Trends & ForecastsDecember 2, 2019

Man’s Best Friend Becomes Retail’s Best Customer

By SHAMONTIEL VAUGHN | Contributing Writer‍

[RETHINK Retail] — Fur baby. Dog mama. Dog dad. From photo frames in pet aisles to hashtags on social media, there’s no denying that people love their pets. Even UPS drivers have some competition (on Halloween at least) when it comes to these four-legged friends.

The American Pet Products Association reports that pet product supplies skyrocketed from $17 billion in 1994 to an estimated $75.38 billion in 2019—with dogs at the top of the list. Of course, the profits are not all Halloween costumes and eye-catching outfits for Christmas postcards. While $31.68 billion of pet earnings are from dog food, the other majority are for primary needs: $18.98 billion for veterinary care and $16.44 billion for supplies and over-the-counter medicine.

And the $6.31 billion for “other services” and $1.97 billion for live animal purchases should also be catching pet retailers’ attention.

 

Pets are making a ‘doggone’ impact

Families are evolving. Single-mother households have decreased from 63 percent in 1980 to 51.23 percent in 2019, according to Statista. Meanwhile single-father households have slightly risen from 36 percent in 1980 to 38.58 percent in 2019. Married households have also made some changes. In 1980, 51 percent of households included a married couple. But this year, that number is down to 38.31 percent.

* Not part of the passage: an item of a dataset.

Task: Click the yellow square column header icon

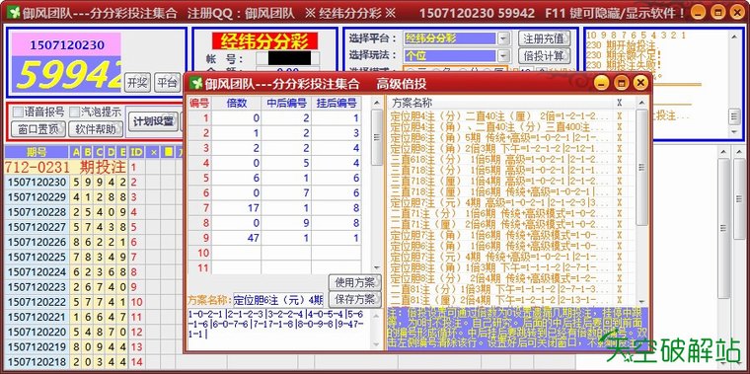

And millennials may be the driving force in the institution of marriage. They’re not only getting married later in life to get to know their significant others better, in hopes of less of a risk of divorce. They’re also holding off on marriage until they’re on better economic footing. (Student debt is one of the largest targets of financial obstacles before heading down the aisle.)

Ironically, although millennials are hesitating on that big family step, Forbes reports that they have bypassed baby boomers as the biggest pet-owning generation (35 percent versus 32 percent). In a Zulily pet survey, 82 percent of millennials view fur babies as “pet parenting” and a way to prepare themselves for an even bigger responsibility—having human babies.

While baby boomers love their pets, the millennial approach is a bit more involved. For example, 70 percent of those surveyed would take a pay cut to work from home so they could be around their pets. And 65 percent would rather go without a cell phone than go without their pets.

 

Pet owners’ buy is bigger than their bite

So with a buying generation that clearly puts their dog first, retailers are taking notice of this new customer base. First things first, they are still paying attention to both the baby boomer generation and millennials.

“Today, the millennial consumer is the largest pet-owning group in the industry,” said Brock Weatherup, the CEO and co-founder of Metamorphosis Partners, a company focused on consumerism and the pet industry. “The boomer, empty nester group was that largest group. [They’re still the] largest spender today, but they’re not the largest number of pet [owners].”

Weatherup, who co-founded Pet Coach before it was acquired by Petco, is using his past experience to help personalize the kinds of products that consumers want and need for their pets. This includes pet travel; helping consumers cater to their pets diagnosed with anxiety; and “activating, engaging and building tools to reach pet parents.”

Technology has been one of the leading factors in making the pet industry more accessible (and profitable) in today’s consumer generation. In the 1840s, the pet marketing industry started with birds. It wasn’t until the 1920s that department stores started embracing the idea of pet supplies. And nowadays, pet owners don’t even have to leave home to buy their pet essentials.

“Obviously Chewy is the biggest story because of the volume of money that they’ve spent in marketing and how aggressive they got over the last [few] years,” Weatherup explained during a RETHINK Retail podcast. “They spent so much money on communicating to the consumer that you could buy pet food online.”

Chewy, which was found in 2011, made $3.5 billion in revenue before the company went public and was purchased by PetSmart in an initial public offering of $8.7 billion.

But according to Weatherup, Walmart is another retailer that shouldn’t be underestimated.

“The biggest factor that I think is having the largest impact over the next several years is actually the power of Walmart and Walmart.com, especially because of their buy online and pickup in store growth,” said Weatherup. “You’ve got a 30-pound bag of dog food or you’ve got a 20-pound bag of clay litter, right? Those things are difficult to make money through the mail system. With somebody like Walmart being able to share and sell those products and have you come pick them up, it’s highly valuable and they can be far more price competitive.”

And for pet-loving consumers who want the best for their animals, finding the best bargain can be an even better way to get closer to their babies — the ones with fur.